# server laptop's



## batence (Jan 10, 2009)

can have cheap laptop's for server because of uptime and this UPS is very very expensive? :e


----------



## mk (Jan 10, 2009)

yes iirc @phoenix have a laptop server (may wrong) but yes can be done.
install, configure, put the battery and plug in 220 volts and.. you have server... with ups!


----------



## batence (Jan 10, 2009)

i thinck it is the same...


----------



## Djn (Jan 10, 2009)

I'd suggest finding one with a decent cooling solution, just in case - some of the cheap laptops overheat even with modest normal use, and that could be inconvenient in a server. On the other hand, servers usually have very light load ...

If you haven't already got a laptop you're planning to use, the thinkpads I've tried have had good cooling (and usually decent FreeBSD support), so if you can find a cheap (perhaps used) one, that might be an idea.


----------



## SirDice (Jan 11, 2009)

Do realize that heat and prolonged charging severely impacts the battery's lifetime.


----------



## techie (Jan 11, 2009)

If you will run your server with WLAN, keep in mind the WLAN stability.

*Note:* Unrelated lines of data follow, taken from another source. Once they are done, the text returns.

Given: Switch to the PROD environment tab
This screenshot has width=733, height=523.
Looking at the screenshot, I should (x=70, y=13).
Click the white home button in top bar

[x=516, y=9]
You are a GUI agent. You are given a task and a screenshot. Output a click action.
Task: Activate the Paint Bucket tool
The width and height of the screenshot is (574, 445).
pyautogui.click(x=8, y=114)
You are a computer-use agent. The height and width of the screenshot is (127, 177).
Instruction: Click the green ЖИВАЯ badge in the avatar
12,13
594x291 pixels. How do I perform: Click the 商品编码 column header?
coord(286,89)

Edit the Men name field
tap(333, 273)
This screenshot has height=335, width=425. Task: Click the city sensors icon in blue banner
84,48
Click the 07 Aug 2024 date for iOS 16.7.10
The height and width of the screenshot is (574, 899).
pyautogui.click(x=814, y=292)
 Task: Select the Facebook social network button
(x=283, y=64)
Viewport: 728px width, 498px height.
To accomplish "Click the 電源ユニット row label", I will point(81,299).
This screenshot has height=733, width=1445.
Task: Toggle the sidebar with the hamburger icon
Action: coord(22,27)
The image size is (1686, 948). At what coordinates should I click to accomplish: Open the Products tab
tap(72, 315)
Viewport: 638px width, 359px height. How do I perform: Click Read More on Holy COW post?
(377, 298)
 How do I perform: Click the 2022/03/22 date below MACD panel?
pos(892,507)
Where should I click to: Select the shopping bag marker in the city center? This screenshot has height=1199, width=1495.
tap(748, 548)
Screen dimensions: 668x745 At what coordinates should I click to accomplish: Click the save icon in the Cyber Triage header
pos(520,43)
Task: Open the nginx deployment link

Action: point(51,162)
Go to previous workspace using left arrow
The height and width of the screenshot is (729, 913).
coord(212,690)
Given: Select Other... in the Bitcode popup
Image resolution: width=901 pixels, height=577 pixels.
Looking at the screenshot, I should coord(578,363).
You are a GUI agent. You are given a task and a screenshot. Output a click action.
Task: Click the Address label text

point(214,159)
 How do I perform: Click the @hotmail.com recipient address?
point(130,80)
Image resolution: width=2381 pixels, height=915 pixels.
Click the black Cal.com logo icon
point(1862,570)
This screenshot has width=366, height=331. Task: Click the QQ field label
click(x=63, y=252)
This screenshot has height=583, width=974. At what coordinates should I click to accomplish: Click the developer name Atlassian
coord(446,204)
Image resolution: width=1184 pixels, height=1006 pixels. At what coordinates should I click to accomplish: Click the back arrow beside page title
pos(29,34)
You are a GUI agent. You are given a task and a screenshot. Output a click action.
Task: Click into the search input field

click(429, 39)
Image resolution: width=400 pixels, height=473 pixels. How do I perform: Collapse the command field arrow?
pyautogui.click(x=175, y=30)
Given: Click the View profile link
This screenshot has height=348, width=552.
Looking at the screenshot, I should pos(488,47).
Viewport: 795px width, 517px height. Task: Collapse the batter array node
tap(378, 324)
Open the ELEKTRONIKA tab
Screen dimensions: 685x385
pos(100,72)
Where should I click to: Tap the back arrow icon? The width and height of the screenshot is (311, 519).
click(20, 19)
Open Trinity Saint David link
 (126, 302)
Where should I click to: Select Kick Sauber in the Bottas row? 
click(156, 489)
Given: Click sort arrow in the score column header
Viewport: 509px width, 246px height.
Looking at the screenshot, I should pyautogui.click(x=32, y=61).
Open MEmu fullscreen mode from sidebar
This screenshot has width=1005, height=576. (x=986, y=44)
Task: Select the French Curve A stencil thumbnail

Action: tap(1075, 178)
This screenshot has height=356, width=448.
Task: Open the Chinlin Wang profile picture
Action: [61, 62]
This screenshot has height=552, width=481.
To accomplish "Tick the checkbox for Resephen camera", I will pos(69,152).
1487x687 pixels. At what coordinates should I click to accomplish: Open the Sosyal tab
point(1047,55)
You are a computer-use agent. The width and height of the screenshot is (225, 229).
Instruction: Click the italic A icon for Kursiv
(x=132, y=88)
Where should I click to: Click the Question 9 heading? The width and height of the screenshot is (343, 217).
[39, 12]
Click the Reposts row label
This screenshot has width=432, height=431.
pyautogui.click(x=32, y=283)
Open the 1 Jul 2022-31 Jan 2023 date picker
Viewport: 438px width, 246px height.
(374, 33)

For a server operation you'll need a perfect working WLAN. I can remember the instability of the build-in Intel Pro Wireless 2200 BG chipset on one of my old laptops. Sometimes the chipset (or the software?) disconnected the transmission suddenly after some hours of operation.


----------



## Carpetsmoker (Jan 11, 2009)

SirDice said:
			
		

> Do realize that heat and prolonged charging severely impacts the battery's lifetime.



A normal UPS battery will have the problem, and will need to be replaced at regular intervals.


----------